In the safety course riding test you must demonstrate similar skills, however, it is a much longer and grueling test. None of us would learn if we pass or fail until the conclusion of all tests. A couple of riders dropped a foot down during the tougher skills, and every one of us felt for them in that moment. During the gear shift up, then corner and break quickly/smoothly test, I scraped the right peg on the asphalt and thought for sure I failed. That fear was only slightly tempered by the pure joy of riding that low on the little Kawasaki Eliminator.

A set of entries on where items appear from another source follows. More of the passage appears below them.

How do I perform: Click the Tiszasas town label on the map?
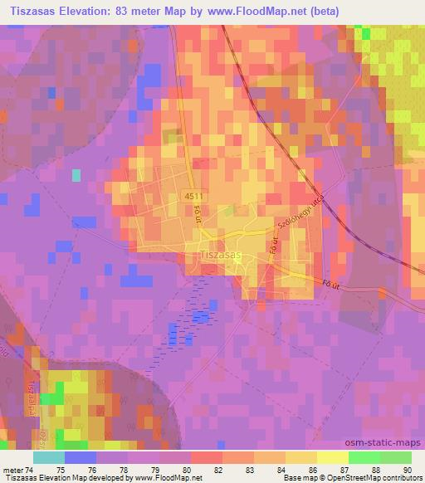point(221,256)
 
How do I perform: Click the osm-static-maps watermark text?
point(390,443)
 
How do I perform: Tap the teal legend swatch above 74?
point(48,457)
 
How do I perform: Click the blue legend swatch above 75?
point(80,457)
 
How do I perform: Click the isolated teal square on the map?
point(76,175)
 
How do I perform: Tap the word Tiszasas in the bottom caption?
point(21,479)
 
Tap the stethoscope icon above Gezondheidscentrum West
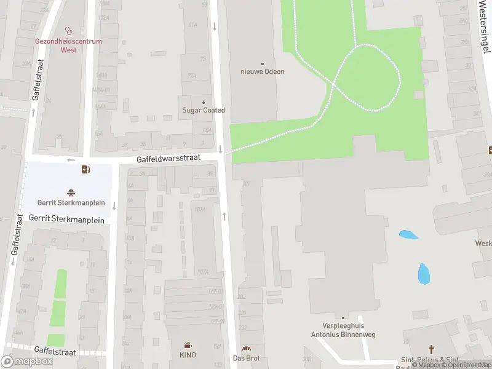pos(69,30)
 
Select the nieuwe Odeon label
pos(262,71)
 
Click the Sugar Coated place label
pos(204,110)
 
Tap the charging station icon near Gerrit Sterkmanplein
pos(85,170)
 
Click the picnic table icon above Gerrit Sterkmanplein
pos(71,192)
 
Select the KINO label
pos(188,355)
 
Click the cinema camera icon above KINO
pos(188,346)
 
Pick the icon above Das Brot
pos(246,349)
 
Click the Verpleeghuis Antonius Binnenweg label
pos(349,330)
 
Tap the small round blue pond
pos(408,234)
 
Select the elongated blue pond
pos(424,274)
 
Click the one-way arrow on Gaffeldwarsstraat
pos(71,160)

About an hour later, after all of us had been through every skills test and one large traffic simulation evaluation, Walter Champion asked us to line up the bikes and shut them down. He instructed all six of us to raise our right hands. Then, he proceeded to walk down the line slapping our gloved mitts. Congratulations. We passed.
A combination of thoughts and feelings filled me. I was elated, relieved, and a little terrified. Great, I passed. Now what?